SELECTION:
· · ·
1. ## combinatorics question

We have N bottles, m red and n blue balls, n > N, m > N.
We need to know in how many ways is it possible to partition
all read and blue balls into bottles. There should be at list
one red and one blue ball in each bottle.

2. ## Re: combinatorics question

Originally Posted by Rafael
We have N bottles, m red and n blue balls, n > N, m > N.
We need to know in how many ways is it possible to partition
all read and blue balls into bottles. There should be at list
one red and one blue ball in each bottle.
Two essential questions:
1) are the bottles identical or distinct?
2) are the balls identical( except for color) or distinct?

3. ## Re: combinatorics question

Originally Posted by Plato
Two essential questions:
1) are the bottles identical or distinct?
2) are the balls identical( except for color) or distinct?
All bottles are identical, all red balls are identical, all blue balls are identical.

4. ## Re: combinatorics question

Originally Posted by Rafael
We have N bottles, m red and n blue balls, n > N, m > N.
We need to know in how many ways is it possible to partition
all read and blue balls into bottles. There should be at list
one red and one blue ball in each bottle.
· · ·
WHAT IS ASKED:
a) In the thread about putting red and blue balls into bottles, what is the reply about whether the bottles and balls are identical?
b) Carry on the thread about putting red and blue balls into bottles from the point where it stops.
The lines after this thread play no part here.

DATASET EXTRACT:
· · ·
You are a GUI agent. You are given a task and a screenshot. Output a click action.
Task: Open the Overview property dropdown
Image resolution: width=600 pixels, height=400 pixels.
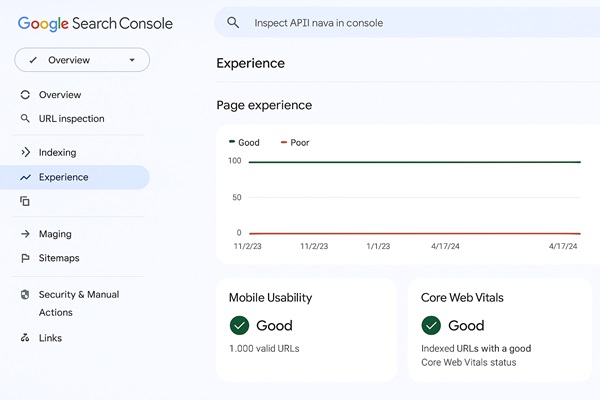click(x=82, y=60)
· · ·
EXERCISE RESPONSES:
a) All bottles are identical, all red balls are identical, and all blue balls are identical.

b)
Originally Posted by Rafael
All bottles are identical, all red balls are identical, all blue balls are identical.
There is an important concept known a integer partitions
Because "There should be at least one red and one blue ball in each bottle".
We are partitioning the numbers $n-N~\&~m-N$
From that webpage, you can see that the is no simple formula or way of doing this problem.
Here is an example. Suppose $n=15,~m=10,~\&~N=6$.
We think this way. Go ahead and put a red in each bottle leaving 9 reds.
Go ahead and put a blue in each bottle leaving 4 blues.
Now there are $P(9,6)=26$ ways to partition 9 into 6 or fewer summands.
And $P(4,4)=5$ ways to partition 4 into 4 or fewer summands.
The product $26\cdot 5=130$ is the number of ways of doing both.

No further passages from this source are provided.